# Which forks to buy?



## j_whyte (24 Jul 2009)

I want to upgrade the Rock Shox dart 2 forks my bike came with as standard to something a bit lighter and plusher. So here are the two options i've narrowed it down to.
I either spend about £140 and get a pair of magura odur coil forks
http://www.chainreactioncycles.com/Models.aspx?ModelID=24978
or 
I spend about £220 and get a pair of these rock shox reba sl dual air
http://www.chainreactioncycles.com/Models.aspx?ModelID=40001

It's obvious which forks are better. I think both forks would be regarded as very good for those prices. I'm just wondering which is better value for money and which pair would be most suitable/adequate for the type of riding i do; which is basically xc trails in the south of england, never riding competitively. Also worth noting i don't do a massive amount of uphill riding.


----------



## RedBike (24 Jul 2009)

Perhaps Rockshox Sid would fit the bill better?
It's noticably lighter than the Reba. Its downside was that it always used to flexy when used by heavier riders over rougher terrain although apparently this years fork is much stiffer.


----------



## maurice (24 Jul 2009)

I have one of the new SID Race forks and flex is not a problem anymore.

(Task inputs)
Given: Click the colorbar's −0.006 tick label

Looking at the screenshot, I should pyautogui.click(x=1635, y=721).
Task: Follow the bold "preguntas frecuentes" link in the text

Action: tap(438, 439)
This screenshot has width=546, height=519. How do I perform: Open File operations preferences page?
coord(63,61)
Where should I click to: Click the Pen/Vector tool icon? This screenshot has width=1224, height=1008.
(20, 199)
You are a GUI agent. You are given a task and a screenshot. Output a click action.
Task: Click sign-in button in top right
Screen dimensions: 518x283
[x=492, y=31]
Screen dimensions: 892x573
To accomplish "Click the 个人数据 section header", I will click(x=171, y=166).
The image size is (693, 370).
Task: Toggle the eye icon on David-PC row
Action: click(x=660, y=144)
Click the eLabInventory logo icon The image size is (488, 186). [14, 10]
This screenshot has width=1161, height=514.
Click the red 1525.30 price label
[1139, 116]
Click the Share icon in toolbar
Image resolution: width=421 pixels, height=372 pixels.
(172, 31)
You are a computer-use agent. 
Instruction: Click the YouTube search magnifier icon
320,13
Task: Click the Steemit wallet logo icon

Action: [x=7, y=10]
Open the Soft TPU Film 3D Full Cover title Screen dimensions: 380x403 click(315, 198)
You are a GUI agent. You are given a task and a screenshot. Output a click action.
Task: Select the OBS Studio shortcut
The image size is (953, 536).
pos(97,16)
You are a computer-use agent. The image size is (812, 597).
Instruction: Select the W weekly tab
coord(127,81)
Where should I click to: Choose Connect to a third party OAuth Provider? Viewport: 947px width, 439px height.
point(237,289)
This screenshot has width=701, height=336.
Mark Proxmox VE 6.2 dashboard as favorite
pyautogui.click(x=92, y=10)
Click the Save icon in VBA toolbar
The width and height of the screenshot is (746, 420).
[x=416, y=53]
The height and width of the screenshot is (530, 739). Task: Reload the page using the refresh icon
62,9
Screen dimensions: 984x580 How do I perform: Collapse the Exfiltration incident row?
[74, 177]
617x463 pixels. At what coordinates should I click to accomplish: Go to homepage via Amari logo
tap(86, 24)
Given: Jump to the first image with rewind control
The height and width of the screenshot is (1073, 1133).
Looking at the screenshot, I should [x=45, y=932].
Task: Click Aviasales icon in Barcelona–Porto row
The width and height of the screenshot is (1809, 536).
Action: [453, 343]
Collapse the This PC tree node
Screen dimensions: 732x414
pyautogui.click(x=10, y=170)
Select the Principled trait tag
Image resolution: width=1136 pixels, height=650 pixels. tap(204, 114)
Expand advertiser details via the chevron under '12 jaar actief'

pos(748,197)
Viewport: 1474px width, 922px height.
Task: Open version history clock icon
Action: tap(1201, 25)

(What this exercise asks)
A – Answer these questions from the forum thread:
(i) About how much would the Magura Odur coil forks cost?
(ii) Which fork does RedBike suggest might fit the bill better?
(iii) According to maurice, how do the new SID Race forks do with flex?
B – Please edit the records from the line with "Click the Share icon in toolbar" up to and including the line with "tap(86, 24)", replacing "Instruction:" with "Command:" and leaving everything else unchanged. Return only those lines.
The forum thread and the records have nothing to do with each other.

(Answers for the tasks)
A –
(i) About £140.
(ii) The Rockshox Sid.
(iii) Flex is not a problem anymore.

B –
Click the Share icon in toolbar
Image resolution: width=421 pixels, height=372 pixels.
(172, 31)
You are a computer-use agent. 
Command: Click the YouTube search magnifier icon
320,13
Task: Click the Steemit wallet logo icon

Action: [x=7, y=10]
Open the Soft TPU Film 3D Full Cover title Screen dimensions: 380x403 click(315, 198)
You are a GUI agent. You are given a task and a screenshot. Output a click action.
Task: Select the OBS Studio shortcut
The image size is (953, 536).
pos(97,16)
You are a computer-use agent. The image size is (812, 597).
Command: Select the W weekly tab
coord(127,81)
Where should I click to: Choose Connect to a third party OAuth Provider? Viewport: 947px width, 439px height.
point(237,289)
This screenshot has width=701, height=336.
Mark Proxmox VE 6.2 dashboard as favorite
pyautogui.click(x=92, y=10)
Click the Save icon in VBA toolbar
The width and height of the screenshot is (746, 420).
[x=416, y=53]
The height and width of the screenshot is (530, 739). Task: Reload the page using the refresh icon
62,9
Screen dimensions: 984x580 How do I perform: Collapse the Exfiltration incident row?
[74, 177]
617x463 pixels. At what coordinates should I click to accomplish: Go to homepage via Amari logo
tap(86, 24)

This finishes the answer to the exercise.